● **WRITTEN EXERCISE**
Find each line in the rows below that includes the string "Editor" and copy those lines out.

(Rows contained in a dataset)
* START *
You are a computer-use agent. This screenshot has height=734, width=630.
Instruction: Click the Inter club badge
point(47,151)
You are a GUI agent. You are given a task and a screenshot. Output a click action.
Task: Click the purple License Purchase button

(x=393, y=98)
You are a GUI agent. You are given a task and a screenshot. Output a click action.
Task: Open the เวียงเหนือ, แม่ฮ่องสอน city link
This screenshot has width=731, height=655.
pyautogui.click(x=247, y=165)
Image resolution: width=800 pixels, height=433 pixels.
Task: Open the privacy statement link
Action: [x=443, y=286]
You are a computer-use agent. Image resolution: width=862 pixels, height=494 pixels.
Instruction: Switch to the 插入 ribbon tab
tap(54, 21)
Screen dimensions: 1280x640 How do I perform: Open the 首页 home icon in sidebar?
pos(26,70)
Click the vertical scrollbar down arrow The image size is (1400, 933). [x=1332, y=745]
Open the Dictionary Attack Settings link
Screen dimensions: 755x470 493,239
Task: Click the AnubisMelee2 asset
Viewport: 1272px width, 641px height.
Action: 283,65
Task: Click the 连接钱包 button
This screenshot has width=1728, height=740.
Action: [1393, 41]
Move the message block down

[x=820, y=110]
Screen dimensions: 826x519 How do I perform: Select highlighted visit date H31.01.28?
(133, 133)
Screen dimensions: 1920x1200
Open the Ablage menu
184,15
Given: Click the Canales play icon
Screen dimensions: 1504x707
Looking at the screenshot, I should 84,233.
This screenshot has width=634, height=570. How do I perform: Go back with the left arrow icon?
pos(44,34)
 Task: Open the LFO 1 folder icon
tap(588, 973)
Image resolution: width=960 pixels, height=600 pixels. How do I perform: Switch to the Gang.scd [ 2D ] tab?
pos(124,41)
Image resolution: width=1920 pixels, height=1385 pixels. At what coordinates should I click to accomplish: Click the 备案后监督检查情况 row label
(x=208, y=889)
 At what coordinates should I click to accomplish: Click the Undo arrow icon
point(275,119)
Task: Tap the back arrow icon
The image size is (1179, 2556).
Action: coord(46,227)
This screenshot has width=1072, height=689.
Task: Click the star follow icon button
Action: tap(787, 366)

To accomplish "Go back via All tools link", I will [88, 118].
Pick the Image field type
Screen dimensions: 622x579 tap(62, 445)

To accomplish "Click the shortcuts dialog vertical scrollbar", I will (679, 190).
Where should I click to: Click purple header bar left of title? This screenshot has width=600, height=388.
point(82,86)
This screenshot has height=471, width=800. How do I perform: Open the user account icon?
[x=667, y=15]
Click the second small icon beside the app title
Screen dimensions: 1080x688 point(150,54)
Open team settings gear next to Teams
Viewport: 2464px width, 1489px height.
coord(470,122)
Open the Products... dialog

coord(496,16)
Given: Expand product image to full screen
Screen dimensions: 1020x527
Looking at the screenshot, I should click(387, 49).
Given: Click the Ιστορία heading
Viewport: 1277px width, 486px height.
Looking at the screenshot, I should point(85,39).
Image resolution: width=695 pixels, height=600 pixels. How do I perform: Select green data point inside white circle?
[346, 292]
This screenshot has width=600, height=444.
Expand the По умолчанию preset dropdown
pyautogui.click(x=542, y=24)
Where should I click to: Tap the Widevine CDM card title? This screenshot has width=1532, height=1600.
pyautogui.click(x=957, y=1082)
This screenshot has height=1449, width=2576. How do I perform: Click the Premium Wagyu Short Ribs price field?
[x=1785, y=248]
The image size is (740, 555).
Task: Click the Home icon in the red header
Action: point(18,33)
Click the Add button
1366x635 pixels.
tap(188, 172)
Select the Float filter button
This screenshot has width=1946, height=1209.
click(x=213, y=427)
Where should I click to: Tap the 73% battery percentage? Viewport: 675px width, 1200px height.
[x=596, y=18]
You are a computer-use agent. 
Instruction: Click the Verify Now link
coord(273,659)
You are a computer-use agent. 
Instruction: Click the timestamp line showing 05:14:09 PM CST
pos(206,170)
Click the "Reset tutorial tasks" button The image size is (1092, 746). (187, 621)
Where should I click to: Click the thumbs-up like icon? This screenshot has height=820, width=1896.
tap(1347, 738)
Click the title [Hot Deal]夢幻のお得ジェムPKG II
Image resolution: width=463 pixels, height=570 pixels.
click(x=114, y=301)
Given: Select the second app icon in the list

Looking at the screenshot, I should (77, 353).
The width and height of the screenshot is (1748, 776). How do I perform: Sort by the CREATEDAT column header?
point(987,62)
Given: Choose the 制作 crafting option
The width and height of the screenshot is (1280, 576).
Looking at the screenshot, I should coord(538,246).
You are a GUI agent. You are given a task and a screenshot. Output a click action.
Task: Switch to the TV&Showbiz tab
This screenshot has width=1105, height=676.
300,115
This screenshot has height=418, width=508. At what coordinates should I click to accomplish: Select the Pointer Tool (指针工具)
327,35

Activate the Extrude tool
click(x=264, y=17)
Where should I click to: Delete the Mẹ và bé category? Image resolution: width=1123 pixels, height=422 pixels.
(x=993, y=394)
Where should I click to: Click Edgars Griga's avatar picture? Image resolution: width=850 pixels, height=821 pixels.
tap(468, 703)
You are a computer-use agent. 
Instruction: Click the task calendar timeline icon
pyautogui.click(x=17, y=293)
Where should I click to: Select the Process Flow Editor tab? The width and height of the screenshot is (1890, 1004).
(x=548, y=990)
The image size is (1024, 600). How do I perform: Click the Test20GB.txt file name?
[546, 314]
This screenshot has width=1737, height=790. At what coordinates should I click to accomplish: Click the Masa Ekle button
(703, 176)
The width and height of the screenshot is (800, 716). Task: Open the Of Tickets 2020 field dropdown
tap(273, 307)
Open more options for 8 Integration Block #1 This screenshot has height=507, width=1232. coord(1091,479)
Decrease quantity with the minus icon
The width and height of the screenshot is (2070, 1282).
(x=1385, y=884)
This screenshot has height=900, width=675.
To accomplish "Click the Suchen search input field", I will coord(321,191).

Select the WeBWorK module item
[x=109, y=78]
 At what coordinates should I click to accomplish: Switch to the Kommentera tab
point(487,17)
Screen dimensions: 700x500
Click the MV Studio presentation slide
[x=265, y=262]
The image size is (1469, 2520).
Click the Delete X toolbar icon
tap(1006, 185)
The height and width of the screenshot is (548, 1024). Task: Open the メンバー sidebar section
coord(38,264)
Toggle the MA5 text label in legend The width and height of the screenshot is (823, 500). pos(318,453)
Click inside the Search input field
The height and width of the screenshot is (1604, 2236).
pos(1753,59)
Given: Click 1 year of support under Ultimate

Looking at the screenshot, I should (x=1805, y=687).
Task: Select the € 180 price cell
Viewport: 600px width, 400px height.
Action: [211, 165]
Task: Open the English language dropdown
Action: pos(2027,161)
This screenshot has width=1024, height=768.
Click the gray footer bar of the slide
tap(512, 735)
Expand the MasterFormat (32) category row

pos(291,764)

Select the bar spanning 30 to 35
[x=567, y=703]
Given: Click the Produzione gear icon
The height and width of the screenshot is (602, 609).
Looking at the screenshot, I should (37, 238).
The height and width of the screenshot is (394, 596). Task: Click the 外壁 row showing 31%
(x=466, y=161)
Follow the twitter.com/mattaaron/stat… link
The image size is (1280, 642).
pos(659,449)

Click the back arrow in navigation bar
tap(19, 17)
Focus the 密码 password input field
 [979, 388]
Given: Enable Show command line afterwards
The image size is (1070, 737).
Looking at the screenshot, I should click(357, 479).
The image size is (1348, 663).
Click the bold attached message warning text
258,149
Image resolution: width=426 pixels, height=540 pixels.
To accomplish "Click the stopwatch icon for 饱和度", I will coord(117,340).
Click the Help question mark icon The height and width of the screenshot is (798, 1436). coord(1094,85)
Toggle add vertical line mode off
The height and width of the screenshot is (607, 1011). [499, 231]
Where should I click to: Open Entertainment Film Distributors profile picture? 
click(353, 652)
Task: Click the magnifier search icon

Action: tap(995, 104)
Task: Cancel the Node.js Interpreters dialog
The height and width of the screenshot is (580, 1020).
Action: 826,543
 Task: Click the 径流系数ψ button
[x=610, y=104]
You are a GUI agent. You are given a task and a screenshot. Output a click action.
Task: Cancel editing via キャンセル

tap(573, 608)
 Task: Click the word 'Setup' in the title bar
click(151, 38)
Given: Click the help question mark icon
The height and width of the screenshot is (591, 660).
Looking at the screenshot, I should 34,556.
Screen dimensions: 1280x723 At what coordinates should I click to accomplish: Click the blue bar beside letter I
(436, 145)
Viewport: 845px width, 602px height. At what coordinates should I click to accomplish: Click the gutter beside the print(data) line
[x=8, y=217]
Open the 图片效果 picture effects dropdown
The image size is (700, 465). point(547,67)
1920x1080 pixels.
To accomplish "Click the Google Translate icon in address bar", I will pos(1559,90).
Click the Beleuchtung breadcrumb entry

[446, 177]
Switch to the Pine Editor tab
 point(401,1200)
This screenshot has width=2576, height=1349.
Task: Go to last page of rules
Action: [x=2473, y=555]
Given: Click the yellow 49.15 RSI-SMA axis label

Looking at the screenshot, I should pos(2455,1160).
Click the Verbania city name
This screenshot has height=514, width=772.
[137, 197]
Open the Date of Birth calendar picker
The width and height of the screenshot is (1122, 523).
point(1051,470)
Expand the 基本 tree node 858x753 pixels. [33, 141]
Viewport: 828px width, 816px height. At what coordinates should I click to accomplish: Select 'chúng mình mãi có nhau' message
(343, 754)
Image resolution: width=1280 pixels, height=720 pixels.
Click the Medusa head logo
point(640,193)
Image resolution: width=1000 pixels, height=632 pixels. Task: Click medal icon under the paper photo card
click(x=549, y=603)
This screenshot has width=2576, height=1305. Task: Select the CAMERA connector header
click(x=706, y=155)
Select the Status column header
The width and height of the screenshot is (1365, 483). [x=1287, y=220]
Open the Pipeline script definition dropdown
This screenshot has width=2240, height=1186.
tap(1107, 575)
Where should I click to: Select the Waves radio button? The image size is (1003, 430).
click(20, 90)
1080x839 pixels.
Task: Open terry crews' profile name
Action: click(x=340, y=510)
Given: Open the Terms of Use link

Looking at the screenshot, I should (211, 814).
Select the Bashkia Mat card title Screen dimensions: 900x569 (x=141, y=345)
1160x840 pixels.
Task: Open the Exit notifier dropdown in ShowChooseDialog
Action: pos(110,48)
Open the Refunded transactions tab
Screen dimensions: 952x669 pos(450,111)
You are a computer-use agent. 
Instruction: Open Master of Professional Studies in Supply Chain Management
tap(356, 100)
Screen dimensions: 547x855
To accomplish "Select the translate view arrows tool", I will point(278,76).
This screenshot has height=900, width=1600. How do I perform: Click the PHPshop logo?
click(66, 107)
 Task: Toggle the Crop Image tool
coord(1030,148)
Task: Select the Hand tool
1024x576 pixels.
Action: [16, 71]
* END *
● **RESPONSE**
Where should I click to: Select the Process Flow Editor tab? The width and height of the screenshot is (1890, 1004).
Switch to the Pine Editor tab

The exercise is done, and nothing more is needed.